• _Exercise task_:
Copy out each of the records below word for word.

• _Data for this exercise_:
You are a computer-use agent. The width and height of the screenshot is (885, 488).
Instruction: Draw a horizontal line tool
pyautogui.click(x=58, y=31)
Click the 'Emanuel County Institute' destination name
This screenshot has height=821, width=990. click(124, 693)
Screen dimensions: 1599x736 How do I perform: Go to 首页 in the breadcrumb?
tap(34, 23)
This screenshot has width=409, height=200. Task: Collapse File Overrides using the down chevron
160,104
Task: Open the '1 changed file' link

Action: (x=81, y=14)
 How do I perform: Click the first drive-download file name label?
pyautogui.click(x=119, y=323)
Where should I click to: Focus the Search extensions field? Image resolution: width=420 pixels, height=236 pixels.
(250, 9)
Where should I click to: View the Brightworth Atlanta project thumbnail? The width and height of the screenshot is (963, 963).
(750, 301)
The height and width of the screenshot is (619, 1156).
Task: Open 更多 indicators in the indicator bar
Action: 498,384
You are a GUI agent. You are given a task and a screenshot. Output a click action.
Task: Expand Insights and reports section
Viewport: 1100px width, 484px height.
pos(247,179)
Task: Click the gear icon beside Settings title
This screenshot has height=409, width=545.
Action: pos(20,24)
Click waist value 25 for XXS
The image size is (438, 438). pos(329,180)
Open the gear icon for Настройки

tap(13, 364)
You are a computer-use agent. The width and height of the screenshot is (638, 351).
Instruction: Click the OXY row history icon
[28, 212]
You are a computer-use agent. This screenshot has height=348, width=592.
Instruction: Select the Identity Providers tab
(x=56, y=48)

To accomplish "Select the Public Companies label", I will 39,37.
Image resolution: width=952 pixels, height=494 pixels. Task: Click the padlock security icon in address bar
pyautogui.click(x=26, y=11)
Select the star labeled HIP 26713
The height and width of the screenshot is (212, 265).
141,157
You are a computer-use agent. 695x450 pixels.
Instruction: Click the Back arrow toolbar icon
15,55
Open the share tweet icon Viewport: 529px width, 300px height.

• _Task response_:
You are a computer-use agent. The width and height of the screenshot is (885, 488).
Instruction: Draw a horizontal line tool
pyautogui.click(x=58, y=31)
Click the 'Emanuel County Institute' destination name
This screenshot has height=821, width=990. click(124, 693)
Screen dimensions: 1599x736 How do I perform: Go to 首页 in the breadcrumb?
tap(34, 23)
This screenshot has width=409, height=200. Task: Collapse File Overrides using the down chevron
160,104
Task: Open the '1 changed file' link

Action: (x=81, y=14)
 How do I perform: Click the first drive-download file name label?
pyautogui.click(x=119, y=323)
Where should I click to: Focus the Search extensions field? Image resolution: width=420 pixels, height=236 pixels.
(250, 9)
Where should I click to: View the Brightworth Atlanta project thumbnail? The width and height of the screenshot is (963, 963).
(750, 301)
The height and width of the screenshot is (619, 1156).
Task: Open 更多 indicators in the indicator bar
Action: 498,384
You are a GUI agent. You are given a task and a screenshot. Output a click action.
Task: Expand Insights and reports section
Viewport: 1100px width, 484px height.
pos(247,179)
Task: Click the gear icon beside Settings title
This screenshot has height=409, width=545.
Action: pos(20,24)
Click waist value 25 for XXS
The image size is (438, 438). pos(329,180)
Open the gear icon for Настройки

tap(13, 364)
You are a computer-use agent. The width and height of the screenshot is (638, 351).
Instruction: Click the OXY row history icon
[28, 212]
You are a computer-use agent. This screenshot has height=348, width=592.
Instruction: Select the Identity Providers tab
(x=56, y=48)

To accomplish "Select the Public Companies label", I will 39,37.
Image resolution: width=952 pixels, height=494 pixels. Task: Click the padlock security icon in address bar
pyautogui.click(x=26, y=11)
Select the star labeled HIP 26713
The height and width of the screenshot is (212, 265).
141,157
You are a computer-use agent. 695x450 pixels.
Instruction: Click the Back arrow toolbar icon
15,55
Open the share tweet icon Viewport: 529px width, 300px height.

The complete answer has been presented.